_Given exercise_
Edit the records from the line with "Click the Series C label" down to the line with "point(99,609)", changing "label" to "legend entry" and keeping everything else the same. Give only those lines, without the pictures.

_Record list_
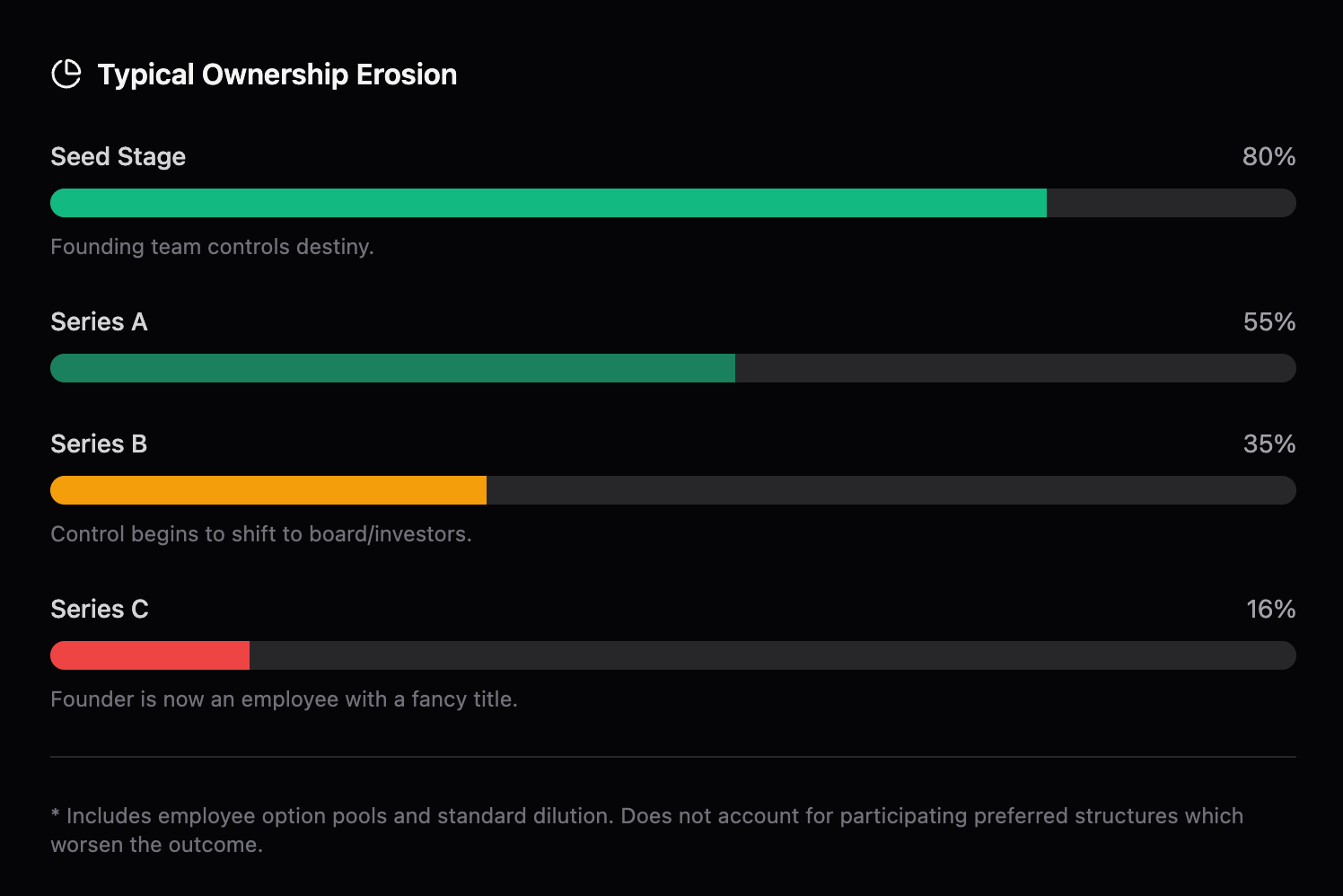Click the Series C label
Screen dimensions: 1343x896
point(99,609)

--

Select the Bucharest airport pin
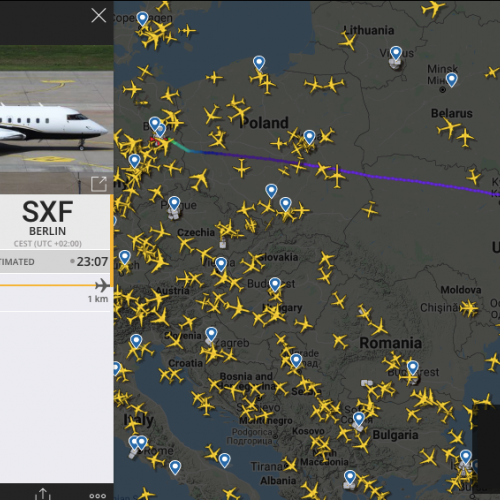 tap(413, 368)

==

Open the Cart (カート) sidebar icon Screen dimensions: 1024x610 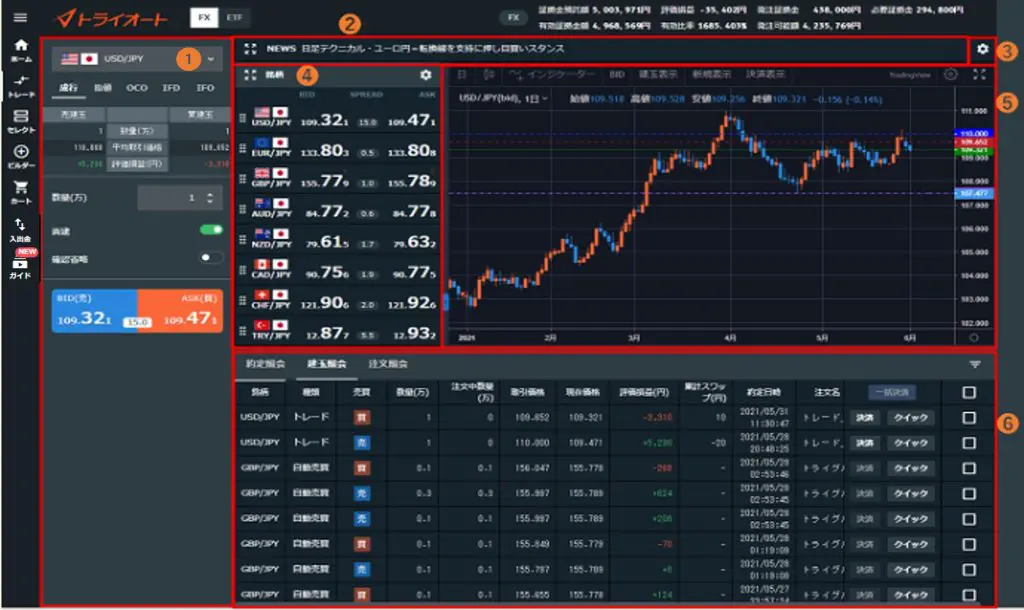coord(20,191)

_Solution for this problem_
Click the Series C legend entry
Screen dimensions: 1343x896
point(99,609)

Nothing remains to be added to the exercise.